Grappling with Tragedy is a series of articles that deal with unfortunate, tragic incidents that have occurred throughout the history of professional wrestling. It is unlike the ‘Wrestling with Sin’ series that deals more with the seedier side of wrestling like arrests, murders and suicides. Grappling looks more at particular tragic incidents that have in some instances altered pro wrestling in some way.
The Terrible Turk
Yusuf Ismail was a Turkish strongman that was brought to France to become a professional wrestler in 1894. Standing at 6 feet 2 inches tall and weighing approximately 250 pounds…Ismail was quickly considered a monster of the mat. His sheer brute strength carried him to quick victories in his matches. Ismail was given the nickname of ‘The Terrible Turk’ to add a bit of pizzazz to his wrestling career.
The Terrible Turk was challenged by many on his legitimacy as a true monster of the ring. His promoter William A. Brady, would offer $100 to anyone in the audience to survive just 15 minutes with the Terrible Turk. One man named George Bothner (who was a well known wrestler himself) was the only one with the courage to accept the challenge. Here is Bothner’s account of the match….
He was a modern Hercules and he knew how to apply his punishing strength, as he was as quick as a jungle cat and master of all holds. Youssuf came at me like a bull. He rushed me right off the mat into a bunch of chorus girls in the wing. The first thing I knew I found myself helpless. The Turk picked me up as if I was a kitten. Never before have I felt such terrible strength. Before I could give a wiggle or squirm he dashed me down on the boards with terrific force, knocking all the strength and wits out of me… They told me that after I had landed, Youssuf rolled me over with his foot, looked out over the audience, gave a contemptuous snort and walked off the stage. When I came to, I was a sadder, but wiser young man. Somehow or other I got into my clothes, hobbled out into the street and started to walk up Third Avenue towards my home. Youssuf had given my neck such a wrench that he almost tore it from my shoulders. It was several days before I could look in the direction I was headed.
As Ismail’s popularity grew, he ventured to the United States to make his great fortune. The Terrible Turk compiled an amazing undefeated record during his entire career. He would defeat Evan ‘The Strangler’ Lewis for the American Heavyweight title in 1898 in Chicago, Illinois. At the time, that title was considered extremely prestigious and was the precursor to the creation of the world title. Having made thousands of dollars in the U.S. and being a bonafide star….Ismail took his fame and fortune back overseas where he was opening up a coffee shop in Bulgaria.

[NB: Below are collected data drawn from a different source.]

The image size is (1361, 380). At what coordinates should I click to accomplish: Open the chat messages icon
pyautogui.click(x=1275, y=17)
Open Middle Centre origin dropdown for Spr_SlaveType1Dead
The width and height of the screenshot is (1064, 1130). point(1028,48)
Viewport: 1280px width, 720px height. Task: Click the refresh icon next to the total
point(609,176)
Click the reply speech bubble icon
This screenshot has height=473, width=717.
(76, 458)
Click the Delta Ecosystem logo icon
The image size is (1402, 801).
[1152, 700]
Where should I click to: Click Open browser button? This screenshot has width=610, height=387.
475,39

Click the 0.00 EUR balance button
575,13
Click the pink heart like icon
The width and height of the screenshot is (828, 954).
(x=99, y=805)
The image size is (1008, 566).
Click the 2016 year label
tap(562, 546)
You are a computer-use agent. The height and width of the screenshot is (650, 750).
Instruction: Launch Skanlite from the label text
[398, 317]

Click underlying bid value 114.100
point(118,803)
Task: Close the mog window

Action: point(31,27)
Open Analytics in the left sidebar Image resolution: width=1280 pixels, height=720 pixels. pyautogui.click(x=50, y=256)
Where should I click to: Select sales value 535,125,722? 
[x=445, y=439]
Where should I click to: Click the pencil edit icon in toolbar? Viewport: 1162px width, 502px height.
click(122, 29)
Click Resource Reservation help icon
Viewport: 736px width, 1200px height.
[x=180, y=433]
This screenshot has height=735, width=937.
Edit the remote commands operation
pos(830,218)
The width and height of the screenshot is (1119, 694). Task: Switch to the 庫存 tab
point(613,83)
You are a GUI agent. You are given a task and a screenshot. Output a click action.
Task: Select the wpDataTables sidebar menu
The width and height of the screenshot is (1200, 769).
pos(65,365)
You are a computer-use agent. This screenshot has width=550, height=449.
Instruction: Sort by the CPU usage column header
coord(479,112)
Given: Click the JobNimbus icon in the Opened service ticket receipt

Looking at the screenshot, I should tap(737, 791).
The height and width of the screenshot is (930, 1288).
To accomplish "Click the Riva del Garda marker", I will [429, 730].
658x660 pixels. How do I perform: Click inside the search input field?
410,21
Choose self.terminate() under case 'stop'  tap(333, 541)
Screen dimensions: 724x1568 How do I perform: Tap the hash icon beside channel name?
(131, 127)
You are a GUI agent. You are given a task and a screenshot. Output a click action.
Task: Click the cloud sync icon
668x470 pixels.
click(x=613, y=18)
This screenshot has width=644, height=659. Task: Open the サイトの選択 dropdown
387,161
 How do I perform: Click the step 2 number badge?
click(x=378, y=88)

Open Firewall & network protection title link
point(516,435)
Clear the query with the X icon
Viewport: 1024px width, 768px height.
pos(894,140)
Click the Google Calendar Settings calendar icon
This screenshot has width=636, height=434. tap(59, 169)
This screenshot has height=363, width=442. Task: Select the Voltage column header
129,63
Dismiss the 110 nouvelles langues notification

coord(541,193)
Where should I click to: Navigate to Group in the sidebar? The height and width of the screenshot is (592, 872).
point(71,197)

Yusuf Ismail boarded the French ocean liner called the SS La Bourgogne. While enroute back to Europe, the ship collided with another vessel on the morning of July 4th, 1889. The damage on La Bourgogne was so severe the ship sank within a half hour of being struck. Of the 726 passengers and crew that were aboard, 549 perished including ‘The Terrible Turk’ Yusuf Ismail. It is believed that Ismail drowned after falling overboard. There are rumors that Ismail always carried a money belt with him and never took it off. It was rumored that the weight of the belt is what caused Ismail to go under and drown.
After his death, several promoters and wrestlers tried to capitalize on Ismail’s popularity by wrestling under the Terrible Turk name. A statue and museum opened up in Bulgaria to honor the life and career of Yusuf Ismail. He was just 41 years old at the time of his death.